Wednesday, February 21, 2007

Chapter 6

This chapter tells readers the human body and how it works. This book regards human as the first wonder of the universe. Even the most sophisticated man-made machines are primitive compared to the human body.

The human body is built of structural units called cells. Similar cells are organized into tissues for efficient performance of their job. Groups of different tissues cooperate in organs that perform the major work of the body. The body has a number of automatic mechanisms that maintain a constantly favorable internal environment. The digestive system prepares food for the use of the body. It is composed essentially of a long tube together with digestive glands that secrete chemicals that act on food in the tube. Some of the members belonging to digestive system are mouth, salivary glands, gullet, stomach, small intestine, and large intestine. The respiratory system supplies oxygen and gets rid of carbon dioxide. When people inhale air, air passes through nostril and finally arrives air sacs. The air sacs have very thin walls richly supplied with capillaries. The oxygen passes through the thin walls of the air sacs and capillaries into the bloodstream and eventually is carried to every cell in the body. In the circulatory system, blood moves around body in a closed circuit of arteries, veins and capillaries, with the heart serving as a pump. Skin, kidneys, and the lungs play important roles in the excretory system. They rid body of both liquid and gaseous wastes. The headquarters of the nervous system is brain. The spinal cord connects directly with brain and transmits nerve purses to motor nerve cells; thus, make muscles react.

How the human body works is interesting and mysterious. Anthropologists have unraveled some of the mysteries such as the development from the fertilized eggs to the embryos to the babies; however, there is still a long way to go to understand every exact mechanism of the human body.

________________________________________

**WORK REQUEST A**
From the text on the human body, copy the passage that begins at the words "This chapter tells" and stops after the words "to the human body.".
**WORK REQUEST B**
Summarize the text on the human body in two sentences.

________________________________________

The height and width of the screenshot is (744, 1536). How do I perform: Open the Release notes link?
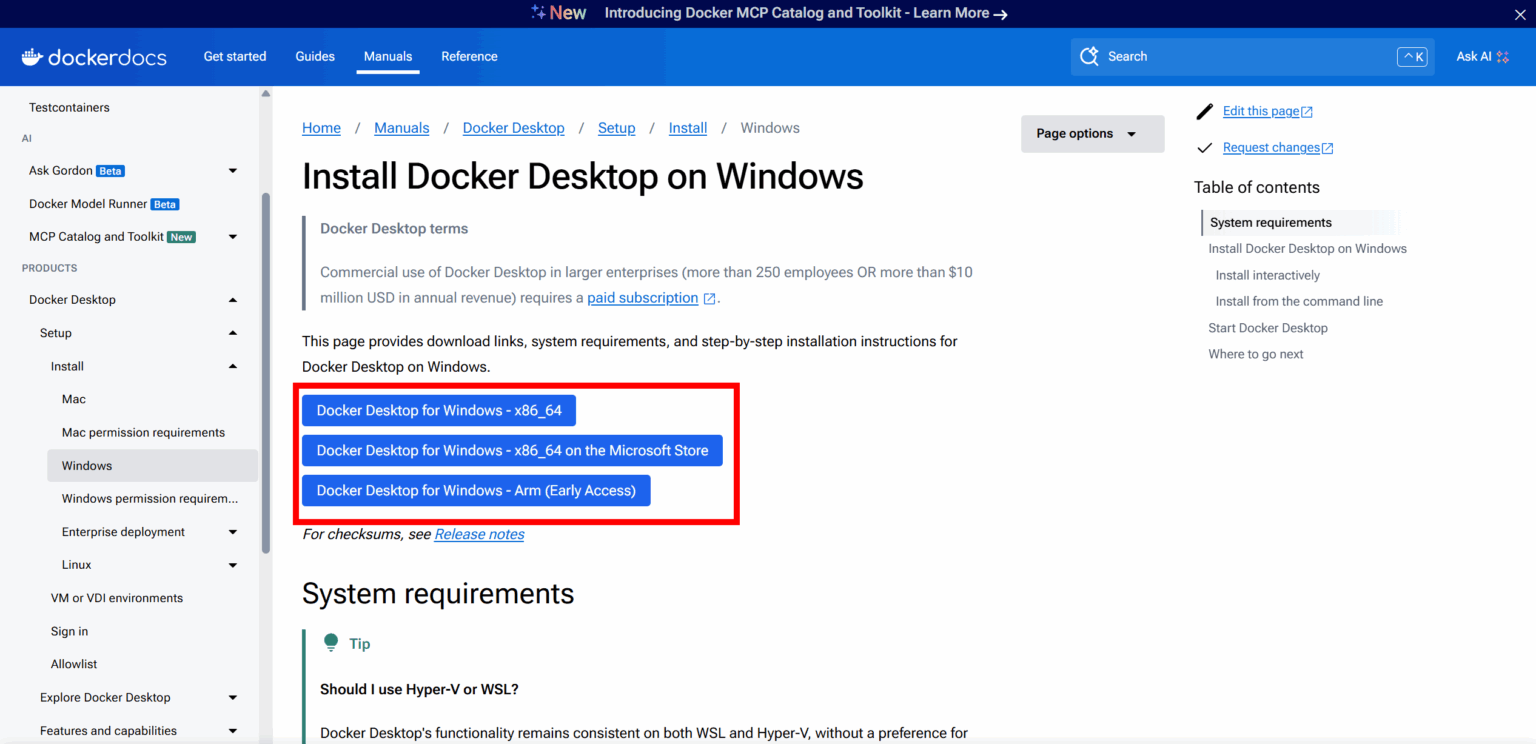479,534
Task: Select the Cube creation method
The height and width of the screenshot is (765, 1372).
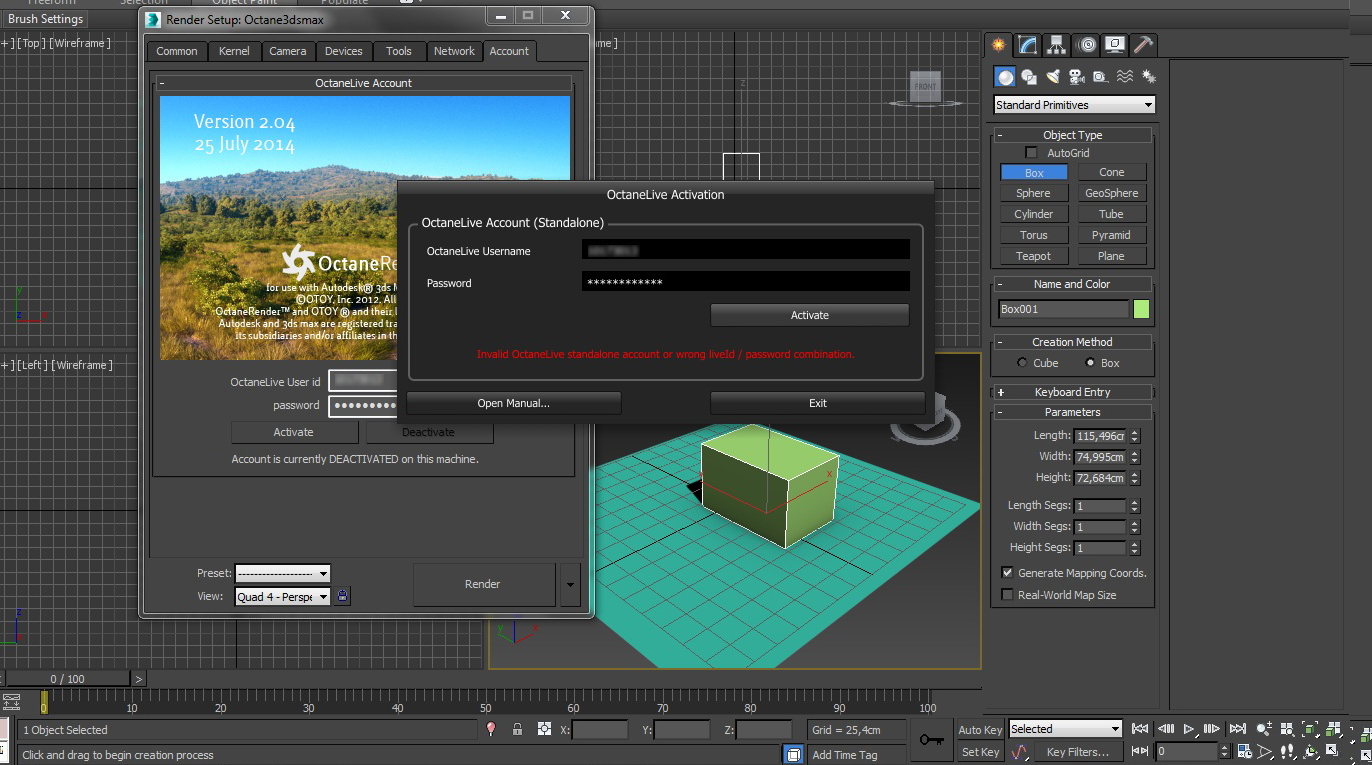Action: click(1022, 363)
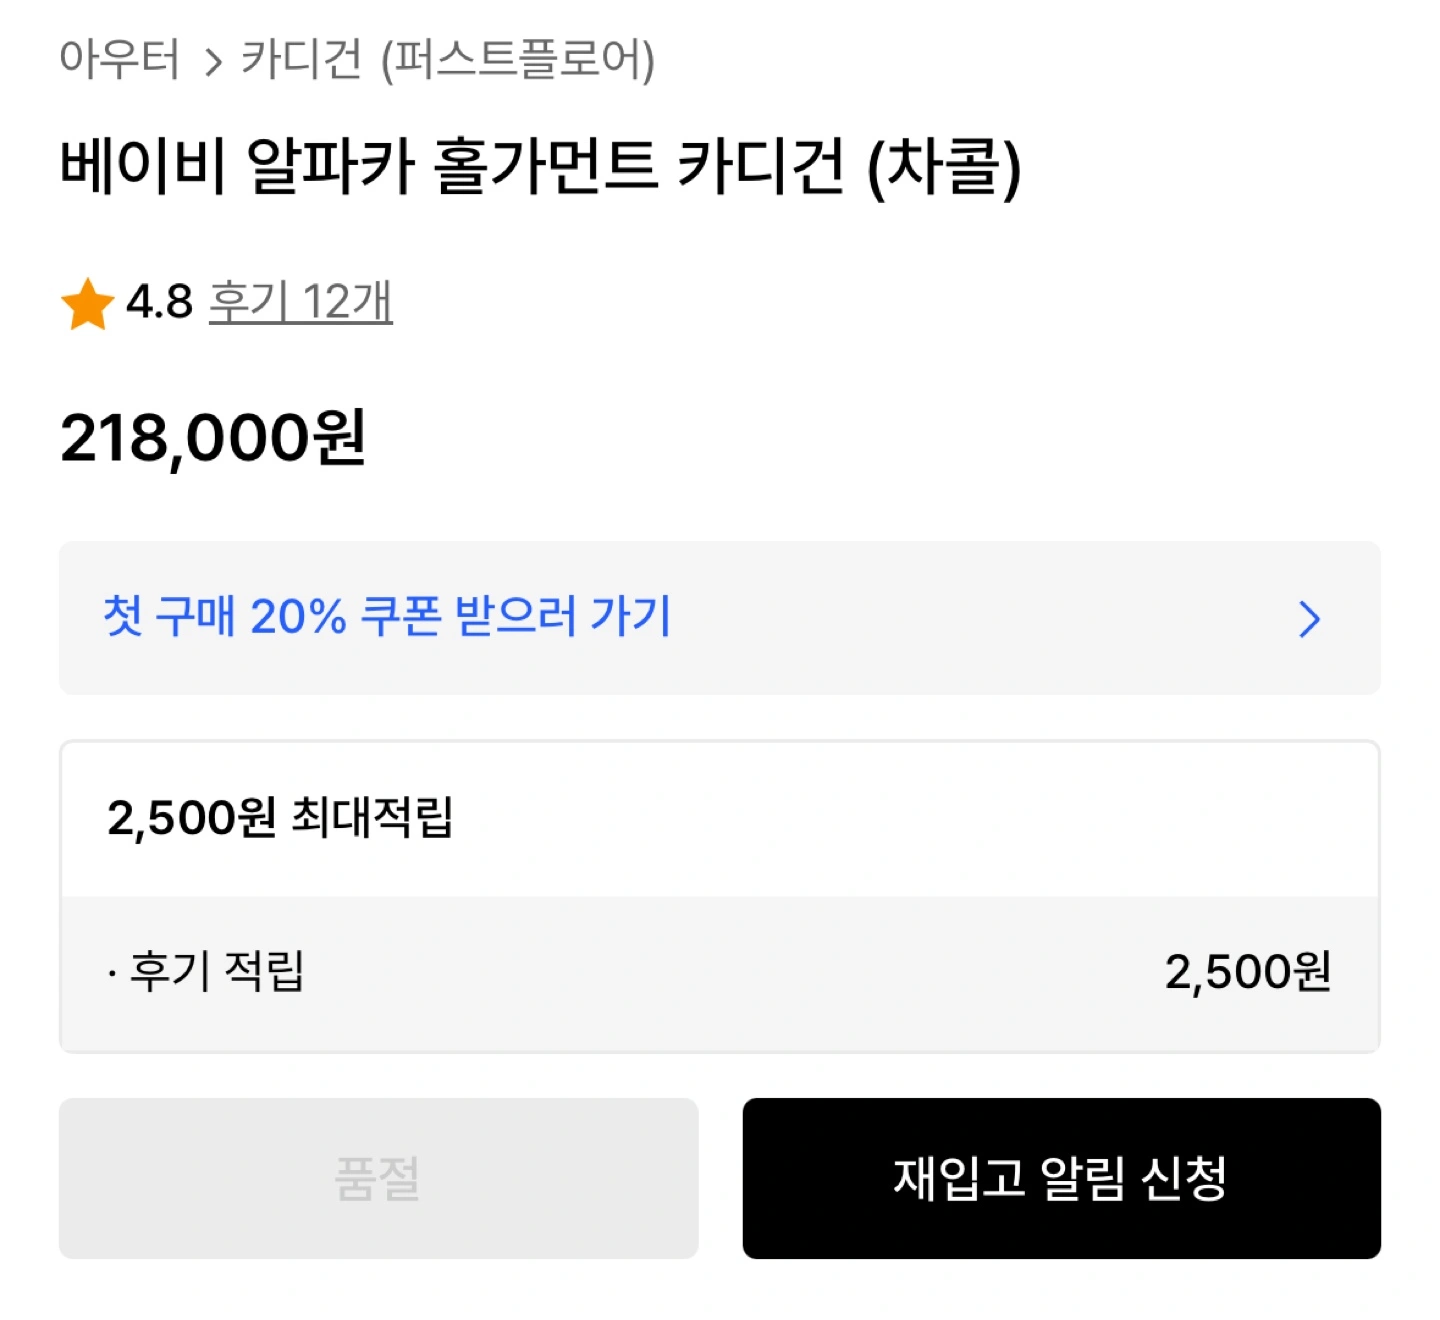Click the chevron arrow on coupon banner

(1309, 619)
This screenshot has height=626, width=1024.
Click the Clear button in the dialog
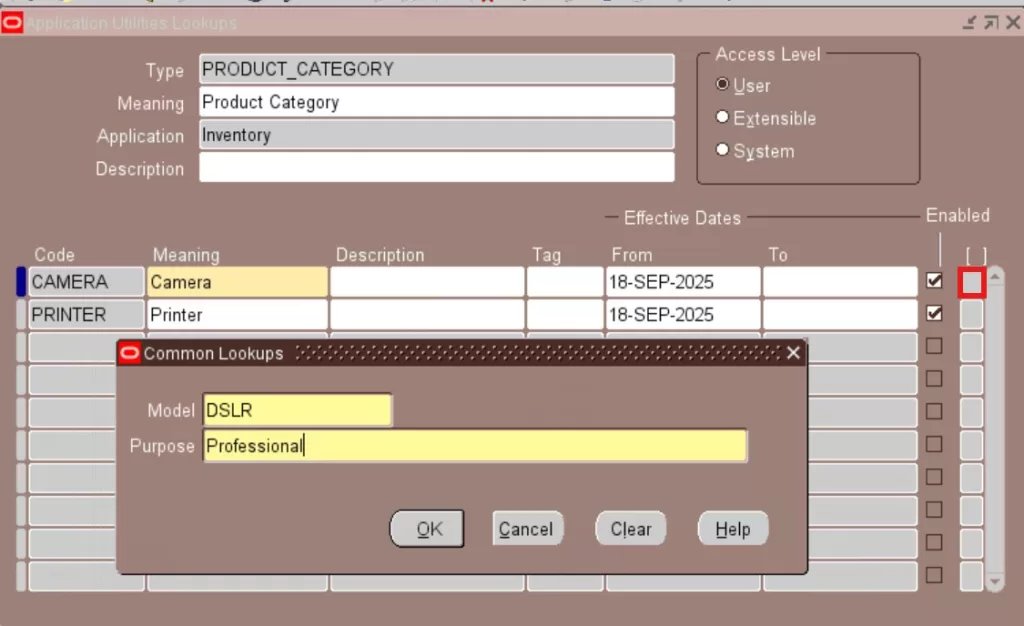point(630,529)
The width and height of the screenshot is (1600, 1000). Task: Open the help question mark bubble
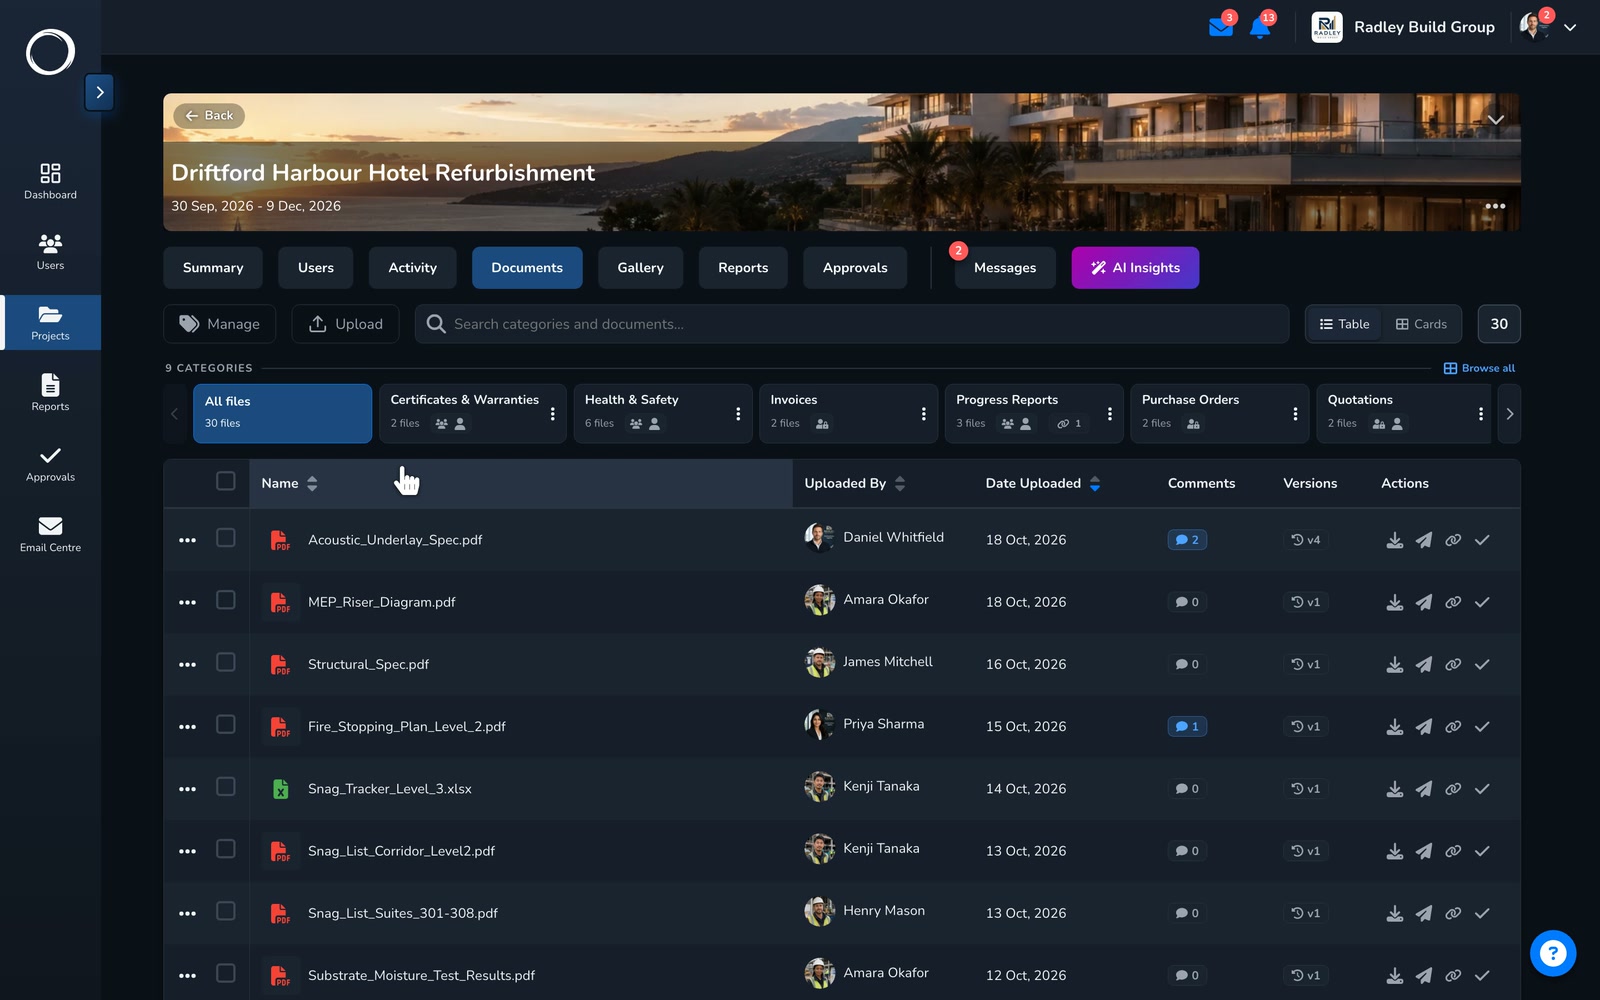tap(1553, 953)
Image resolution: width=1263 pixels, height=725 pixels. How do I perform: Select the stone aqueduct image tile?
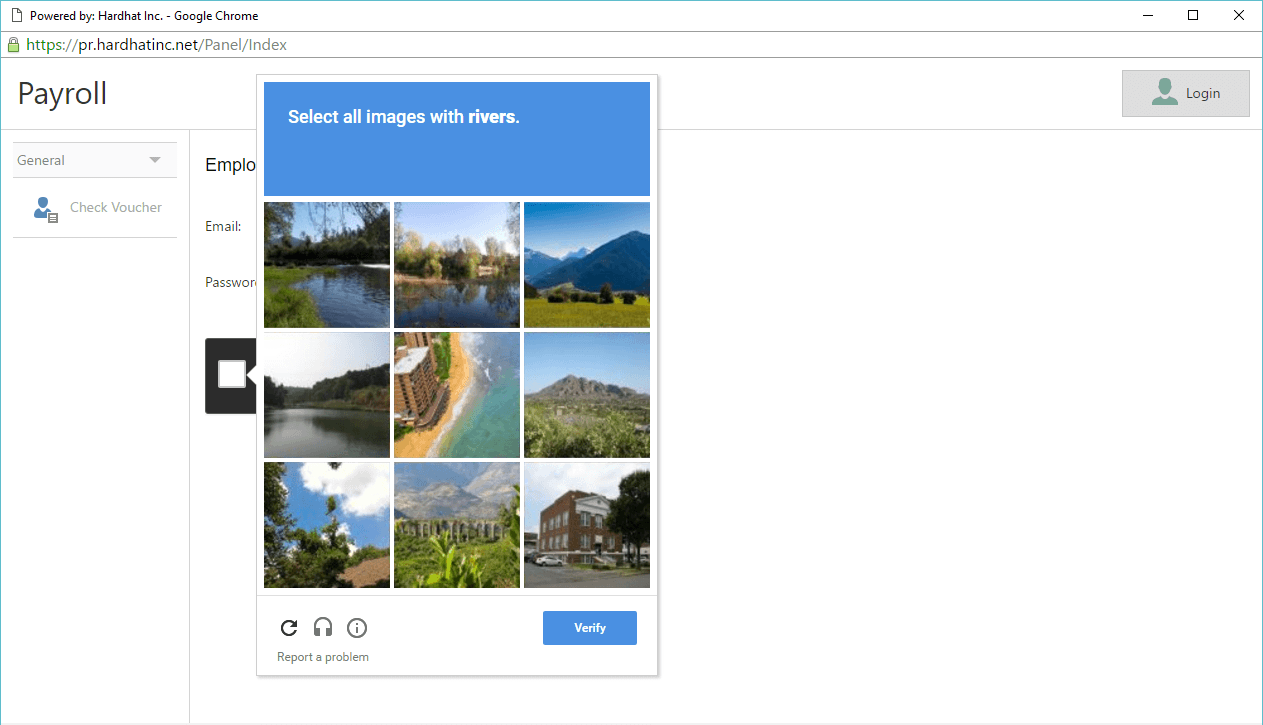[457, 525]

________________________________________

**EXERCISE ANSWER A**
This chapter tells readers the human body and how it works. This book regards human as the first wonder of the universe. Even the most sophisticated man-made machines are primitive compared to the human body.

**EXERCISE ANSWER B**
The chapter describes the human body, which the book regards as the first wonder of the universe, as built of cells organized into tissues and organs, with systems for digestion, respiration, circulation, excretion, and nervous control. Anthropologists have unraveled some of its mysteries, such as development from fertilized eggs to babies, but there is still a long way to go to understand every exact mechanism of the body.